Stored dataset items:
══════════

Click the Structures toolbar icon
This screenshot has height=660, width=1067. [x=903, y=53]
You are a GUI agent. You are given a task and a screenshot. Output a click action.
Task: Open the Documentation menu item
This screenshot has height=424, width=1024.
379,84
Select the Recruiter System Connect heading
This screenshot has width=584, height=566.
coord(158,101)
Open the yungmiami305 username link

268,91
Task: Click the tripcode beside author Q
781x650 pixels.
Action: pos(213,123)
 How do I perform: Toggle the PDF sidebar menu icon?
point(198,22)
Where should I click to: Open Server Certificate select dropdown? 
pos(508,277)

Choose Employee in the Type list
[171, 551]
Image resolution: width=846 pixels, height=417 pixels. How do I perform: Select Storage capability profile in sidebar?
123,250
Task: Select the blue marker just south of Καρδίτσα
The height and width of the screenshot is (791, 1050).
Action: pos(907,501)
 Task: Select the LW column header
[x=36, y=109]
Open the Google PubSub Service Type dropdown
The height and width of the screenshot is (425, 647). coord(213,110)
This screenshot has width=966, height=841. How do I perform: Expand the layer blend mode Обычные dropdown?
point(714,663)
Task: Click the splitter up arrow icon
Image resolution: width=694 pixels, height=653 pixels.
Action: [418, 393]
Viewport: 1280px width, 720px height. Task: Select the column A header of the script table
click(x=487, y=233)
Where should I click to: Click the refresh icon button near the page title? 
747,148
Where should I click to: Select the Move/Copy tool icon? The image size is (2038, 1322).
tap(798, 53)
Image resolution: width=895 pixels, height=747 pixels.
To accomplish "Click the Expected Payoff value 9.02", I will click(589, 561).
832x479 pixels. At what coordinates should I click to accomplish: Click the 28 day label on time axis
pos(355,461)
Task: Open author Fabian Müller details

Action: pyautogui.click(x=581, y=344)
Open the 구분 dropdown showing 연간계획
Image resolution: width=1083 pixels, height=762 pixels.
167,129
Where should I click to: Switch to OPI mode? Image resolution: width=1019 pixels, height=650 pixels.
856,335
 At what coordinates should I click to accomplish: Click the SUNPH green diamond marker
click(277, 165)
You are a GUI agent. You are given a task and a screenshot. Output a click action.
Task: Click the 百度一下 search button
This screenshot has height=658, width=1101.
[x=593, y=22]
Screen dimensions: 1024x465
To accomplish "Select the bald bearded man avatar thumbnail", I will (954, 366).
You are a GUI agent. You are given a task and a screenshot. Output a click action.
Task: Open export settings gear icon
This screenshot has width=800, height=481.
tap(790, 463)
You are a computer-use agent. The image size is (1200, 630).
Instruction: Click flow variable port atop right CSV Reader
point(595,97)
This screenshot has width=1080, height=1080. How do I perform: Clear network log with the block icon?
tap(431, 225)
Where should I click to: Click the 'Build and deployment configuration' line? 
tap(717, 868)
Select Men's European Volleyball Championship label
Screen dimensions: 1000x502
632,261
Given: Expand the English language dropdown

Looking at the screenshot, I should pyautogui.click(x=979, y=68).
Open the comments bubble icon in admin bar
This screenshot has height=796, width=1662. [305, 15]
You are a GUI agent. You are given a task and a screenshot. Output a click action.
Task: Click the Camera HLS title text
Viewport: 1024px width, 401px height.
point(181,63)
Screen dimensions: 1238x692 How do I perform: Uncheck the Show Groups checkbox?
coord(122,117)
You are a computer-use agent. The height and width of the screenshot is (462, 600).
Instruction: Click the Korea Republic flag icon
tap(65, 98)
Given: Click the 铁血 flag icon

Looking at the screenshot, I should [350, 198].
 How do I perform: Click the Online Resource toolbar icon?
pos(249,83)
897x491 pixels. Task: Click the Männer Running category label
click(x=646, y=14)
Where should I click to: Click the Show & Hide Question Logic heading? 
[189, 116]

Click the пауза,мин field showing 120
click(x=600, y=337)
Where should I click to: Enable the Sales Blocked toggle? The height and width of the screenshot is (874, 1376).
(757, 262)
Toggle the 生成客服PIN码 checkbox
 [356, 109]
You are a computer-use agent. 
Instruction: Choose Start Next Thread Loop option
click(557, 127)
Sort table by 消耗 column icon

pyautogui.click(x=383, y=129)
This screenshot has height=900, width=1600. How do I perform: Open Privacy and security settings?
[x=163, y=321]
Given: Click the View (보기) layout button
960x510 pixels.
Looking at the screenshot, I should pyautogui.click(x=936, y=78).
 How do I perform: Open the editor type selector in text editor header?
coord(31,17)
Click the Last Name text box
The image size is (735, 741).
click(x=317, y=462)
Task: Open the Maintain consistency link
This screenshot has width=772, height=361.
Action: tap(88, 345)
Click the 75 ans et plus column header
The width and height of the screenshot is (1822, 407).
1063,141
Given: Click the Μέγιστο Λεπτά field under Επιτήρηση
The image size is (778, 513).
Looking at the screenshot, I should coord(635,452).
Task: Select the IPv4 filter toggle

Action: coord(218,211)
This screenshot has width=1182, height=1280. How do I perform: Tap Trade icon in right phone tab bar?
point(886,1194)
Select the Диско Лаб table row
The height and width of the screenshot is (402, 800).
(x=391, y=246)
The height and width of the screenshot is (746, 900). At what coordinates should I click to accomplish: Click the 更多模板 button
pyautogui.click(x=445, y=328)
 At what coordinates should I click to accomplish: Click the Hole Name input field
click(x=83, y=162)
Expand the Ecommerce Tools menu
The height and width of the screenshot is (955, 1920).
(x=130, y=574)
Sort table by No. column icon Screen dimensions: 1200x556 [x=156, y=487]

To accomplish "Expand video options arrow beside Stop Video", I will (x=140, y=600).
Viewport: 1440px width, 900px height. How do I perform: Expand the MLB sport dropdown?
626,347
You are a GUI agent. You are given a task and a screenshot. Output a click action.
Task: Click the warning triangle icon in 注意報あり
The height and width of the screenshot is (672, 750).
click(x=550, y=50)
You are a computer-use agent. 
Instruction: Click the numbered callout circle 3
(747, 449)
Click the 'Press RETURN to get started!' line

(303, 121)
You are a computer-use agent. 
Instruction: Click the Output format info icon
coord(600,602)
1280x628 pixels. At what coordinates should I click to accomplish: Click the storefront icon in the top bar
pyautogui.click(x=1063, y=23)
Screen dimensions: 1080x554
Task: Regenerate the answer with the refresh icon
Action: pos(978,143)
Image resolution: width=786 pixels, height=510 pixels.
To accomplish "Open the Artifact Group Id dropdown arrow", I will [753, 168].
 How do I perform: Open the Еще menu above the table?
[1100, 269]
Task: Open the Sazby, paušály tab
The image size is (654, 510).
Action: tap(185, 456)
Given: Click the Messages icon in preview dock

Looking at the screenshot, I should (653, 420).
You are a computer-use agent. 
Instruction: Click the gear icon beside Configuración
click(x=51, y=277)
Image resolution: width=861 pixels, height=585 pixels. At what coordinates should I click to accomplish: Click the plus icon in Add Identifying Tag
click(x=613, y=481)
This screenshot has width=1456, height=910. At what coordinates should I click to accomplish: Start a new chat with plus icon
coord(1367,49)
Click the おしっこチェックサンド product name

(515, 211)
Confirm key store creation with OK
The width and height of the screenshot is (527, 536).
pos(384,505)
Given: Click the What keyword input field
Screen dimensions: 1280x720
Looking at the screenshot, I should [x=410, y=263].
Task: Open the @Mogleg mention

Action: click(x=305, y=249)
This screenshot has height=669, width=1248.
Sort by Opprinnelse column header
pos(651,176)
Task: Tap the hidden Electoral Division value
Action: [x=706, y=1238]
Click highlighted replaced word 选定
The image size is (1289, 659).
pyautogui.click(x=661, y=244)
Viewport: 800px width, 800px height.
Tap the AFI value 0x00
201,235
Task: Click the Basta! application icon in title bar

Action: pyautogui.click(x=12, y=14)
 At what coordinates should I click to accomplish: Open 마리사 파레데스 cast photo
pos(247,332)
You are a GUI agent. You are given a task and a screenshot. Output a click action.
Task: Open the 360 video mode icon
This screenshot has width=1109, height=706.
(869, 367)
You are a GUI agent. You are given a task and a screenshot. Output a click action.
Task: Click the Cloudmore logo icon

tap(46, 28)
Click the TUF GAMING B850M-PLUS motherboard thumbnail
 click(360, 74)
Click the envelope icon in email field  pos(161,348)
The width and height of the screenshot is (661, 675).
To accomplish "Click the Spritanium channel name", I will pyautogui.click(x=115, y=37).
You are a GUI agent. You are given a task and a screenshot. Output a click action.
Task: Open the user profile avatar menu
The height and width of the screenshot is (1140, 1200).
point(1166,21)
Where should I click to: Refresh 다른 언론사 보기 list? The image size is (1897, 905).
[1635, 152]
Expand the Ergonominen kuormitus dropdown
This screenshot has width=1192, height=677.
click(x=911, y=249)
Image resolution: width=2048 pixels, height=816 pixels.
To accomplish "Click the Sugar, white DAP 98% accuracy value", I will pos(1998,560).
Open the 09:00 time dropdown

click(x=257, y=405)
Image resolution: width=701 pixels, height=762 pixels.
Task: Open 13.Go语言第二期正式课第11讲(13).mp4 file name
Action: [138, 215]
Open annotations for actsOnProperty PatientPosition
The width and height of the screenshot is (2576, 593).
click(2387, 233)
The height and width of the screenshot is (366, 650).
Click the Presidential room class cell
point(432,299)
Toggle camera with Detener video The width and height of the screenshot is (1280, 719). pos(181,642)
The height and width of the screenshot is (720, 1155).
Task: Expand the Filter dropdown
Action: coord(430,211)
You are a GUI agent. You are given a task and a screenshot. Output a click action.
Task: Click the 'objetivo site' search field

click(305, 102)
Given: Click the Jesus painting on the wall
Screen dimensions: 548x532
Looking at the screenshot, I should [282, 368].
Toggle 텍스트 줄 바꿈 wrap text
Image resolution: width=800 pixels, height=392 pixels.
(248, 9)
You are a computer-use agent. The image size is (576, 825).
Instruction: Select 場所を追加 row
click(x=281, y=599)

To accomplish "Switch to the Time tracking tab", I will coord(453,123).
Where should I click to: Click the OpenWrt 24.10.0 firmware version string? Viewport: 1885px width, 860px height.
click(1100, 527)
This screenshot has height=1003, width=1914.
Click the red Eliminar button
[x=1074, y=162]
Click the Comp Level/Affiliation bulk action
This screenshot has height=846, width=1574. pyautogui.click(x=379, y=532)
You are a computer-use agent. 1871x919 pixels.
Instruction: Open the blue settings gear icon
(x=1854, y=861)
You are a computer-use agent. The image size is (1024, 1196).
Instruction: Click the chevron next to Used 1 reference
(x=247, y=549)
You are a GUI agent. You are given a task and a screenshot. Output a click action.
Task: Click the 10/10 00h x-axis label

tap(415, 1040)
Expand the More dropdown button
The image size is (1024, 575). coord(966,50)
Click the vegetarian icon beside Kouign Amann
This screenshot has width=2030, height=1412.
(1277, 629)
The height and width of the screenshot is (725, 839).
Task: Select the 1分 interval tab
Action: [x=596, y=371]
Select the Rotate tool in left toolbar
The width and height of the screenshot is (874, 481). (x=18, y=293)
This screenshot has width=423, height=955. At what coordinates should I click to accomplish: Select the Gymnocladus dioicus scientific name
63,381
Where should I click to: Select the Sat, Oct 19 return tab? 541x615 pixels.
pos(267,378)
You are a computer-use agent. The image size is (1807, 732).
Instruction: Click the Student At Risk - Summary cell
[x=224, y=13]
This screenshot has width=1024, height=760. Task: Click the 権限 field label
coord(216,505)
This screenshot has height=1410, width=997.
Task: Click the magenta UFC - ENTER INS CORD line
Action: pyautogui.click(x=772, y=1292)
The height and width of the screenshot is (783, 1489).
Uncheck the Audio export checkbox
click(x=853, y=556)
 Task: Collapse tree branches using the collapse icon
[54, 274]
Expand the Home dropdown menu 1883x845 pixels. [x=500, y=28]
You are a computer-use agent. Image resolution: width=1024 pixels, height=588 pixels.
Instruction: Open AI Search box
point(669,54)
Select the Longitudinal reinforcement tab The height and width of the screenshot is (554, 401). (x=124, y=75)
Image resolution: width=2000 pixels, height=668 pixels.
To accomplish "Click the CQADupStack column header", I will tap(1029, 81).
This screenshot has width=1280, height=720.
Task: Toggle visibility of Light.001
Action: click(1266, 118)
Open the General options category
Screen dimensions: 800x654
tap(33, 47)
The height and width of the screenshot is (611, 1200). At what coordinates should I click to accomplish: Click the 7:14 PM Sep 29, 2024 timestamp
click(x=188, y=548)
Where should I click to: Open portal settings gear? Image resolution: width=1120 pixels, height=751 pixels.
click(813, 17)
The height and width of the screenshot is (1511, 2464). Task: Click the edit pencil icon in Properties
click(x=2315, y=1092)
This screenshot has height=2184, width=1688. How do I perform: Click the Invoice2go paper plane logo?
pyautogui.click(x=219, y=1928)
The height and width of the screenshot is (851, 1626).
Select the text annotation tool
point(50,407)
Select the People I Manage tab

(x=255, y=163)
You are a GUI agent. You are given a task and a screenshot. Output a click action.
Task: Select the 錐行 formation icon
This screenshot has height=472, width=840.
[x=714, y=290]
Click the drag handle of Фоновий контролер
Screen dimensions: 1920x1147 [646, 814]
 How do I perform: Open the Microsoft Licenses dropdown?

══════════

▸ **Problem statement**:
Each line above that has the word "avatar" should be copied.

▸ **Exercise response**:
To accomplish "Select the bald bearded man avatar thumbnail", I will (954, 366).
Task: Open the user profile avatar menu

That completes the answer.